First, the light stuff. I wanted to report back that I haven't had a
computer crash the past several weeks since the time I had so much
difficulty. I want to summarize some of the things I have done. Hopefully,
these actions may help some of you to avoid the experiences I had. During
my crashes, I spent in excess of 70 hours trying to get my system running
again. My primary suspicion is that one of my hard drives is going bad. The
IDE drives are typically rated at about 30,000 hours mean time between
failure (MTBF). If you leave your computer on (as I do), this translates to
approximately 3-1/2 years. To avoid the problems a failed hard disk
presents is to do regular backups. I automate my backups, doing a full
backup once a week and a daily backup of modified files. Since I leave my
computer on (the main reason I do) I do my backups automatically at night.
I feel the next highest probable cause was due to inproper installation of
software.
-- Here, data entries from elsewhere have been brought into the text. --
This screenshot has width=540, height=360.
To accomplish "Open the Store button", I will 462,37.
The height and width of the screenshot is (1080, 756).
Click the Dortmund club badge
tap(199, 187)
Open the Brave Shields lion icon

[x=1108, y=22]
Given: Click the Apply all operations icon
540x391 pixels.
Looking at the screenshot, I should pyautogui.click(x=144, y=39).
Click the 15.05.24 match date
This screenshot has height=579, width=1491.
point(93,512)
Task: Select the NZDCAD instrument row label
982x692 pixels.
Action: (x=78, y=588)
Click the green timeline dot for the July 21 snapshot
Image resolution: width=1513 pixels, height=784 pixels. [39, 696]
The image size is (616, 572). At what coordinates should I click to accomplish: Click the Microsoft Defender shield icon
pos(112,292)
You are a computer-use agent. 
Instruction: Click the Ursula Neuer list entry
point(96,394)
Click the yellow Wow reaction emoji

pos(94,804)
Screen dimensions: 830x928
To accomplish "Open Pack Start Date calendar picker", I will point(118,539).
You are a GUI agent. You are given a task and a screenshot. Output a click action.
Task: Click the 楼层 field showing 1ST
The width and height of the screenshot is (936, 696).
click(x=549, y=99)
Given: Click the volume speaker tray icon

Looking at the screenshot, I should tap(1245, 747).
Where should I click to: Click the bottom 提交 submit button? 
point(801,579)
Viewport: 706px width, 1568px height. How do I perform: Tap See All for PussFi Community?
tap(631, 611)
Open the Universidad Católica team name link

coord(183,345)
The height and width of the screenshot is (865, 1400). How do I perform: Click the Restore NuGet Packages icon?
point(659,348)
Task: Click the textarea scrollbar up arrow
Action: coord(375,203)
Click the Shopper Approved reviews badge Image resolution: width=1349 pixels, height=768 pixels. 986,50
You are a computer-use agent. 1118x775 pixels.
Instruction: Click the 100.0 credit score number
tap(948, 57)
To avoid this, you need to close down all of your programs
(except Windows) by pressing the CNTL-ALT-TAB keys to get the "close
program" diaglog box. Select every application (one at a time) except for
"explorer" which is Windows. After every app is closed down, install the
software according to the publisher's instructions. After you have
installed the software, reboot the computer (even if the instructions don't
require it). This process should be followed when you uninstall programs as
well. If you have to reinstall software, close down apps, uninstall,
reboot, close down apps, install, reboot. This is about the only way you
can avoid DLL conflicts. After you have installed or uninstalled software,
run scan disk. During my reconstruction process, I installed Win95B which
is not available off the shelf. I had to purchase it from a hardware
vendor. This is because Win95B is not guaranteed to work with every piece
of hardware nor with any kind of configuration. Microsoft would like this
version to only ship with new computers. However, it appears more stable
than Win95A plus I formatted my hard drive (>1023 mb) with 4kb clusters.
This process reduces wasted space. I assume these features will be
available with Win97 due to come out this August. I was also able to format
my hard drive w/o DOS and now Windows runs a little faster. Enough of that.

On a more serious side, I just received my copy of the SEAOC newsletter. I
found out something interesting about myself because the first thing I did
when I pulled the staple out was to look for the online section. To my
disappointment, it was missing. I'm not complaining because I know how busy
the editor is. I was just disappointed.

In the Plan Review section, the SEAOC Executive Director, Allen Goldstein,
discusses some legislative action going on in Sacramento. There is a short,
3 paragraph blurb about AB 969 which is the PE Act Rewrite. As you are
aware, this issue is very important to our livelihoods and I wish Mr.
Goldstein would have offered more detail and would have given instructions
on how we as Professional Engineers could participate. If anyone on this
list service knows Mr. Goldstein, maybe he could post a little more detail
here and give us suggestions on how we can submit our input.

The other two pieces of legislation discussed are sister bills, AB 376 and
SB 479. This piece of legislation would require any solicitation for a
design contract by the State of California in excess of 50K to be awarded
via a publicized competitive bidding process. I guess one side of the law
tells us we are unprofessional if we collaborate on fees (i.e., anti-trust)
but, if the amount is large enough, the State wants in. This is contrary to
Quality Based Selection and we NEED to encourage all of our engineering and
Architectural colleagues to get involved by contacting our state reps to
vote this down!!

The Plan review has a headline that reads "SEAOC TAKES A STRONG STAND ON
PROPOSED LEGISLATION" but does not give us much detail on the PE Act
ReWrite nor does it give us information about how we best can support SEAOC
on its position. I sure would like to see this section embellished to share
more detail and directions to get membership involved.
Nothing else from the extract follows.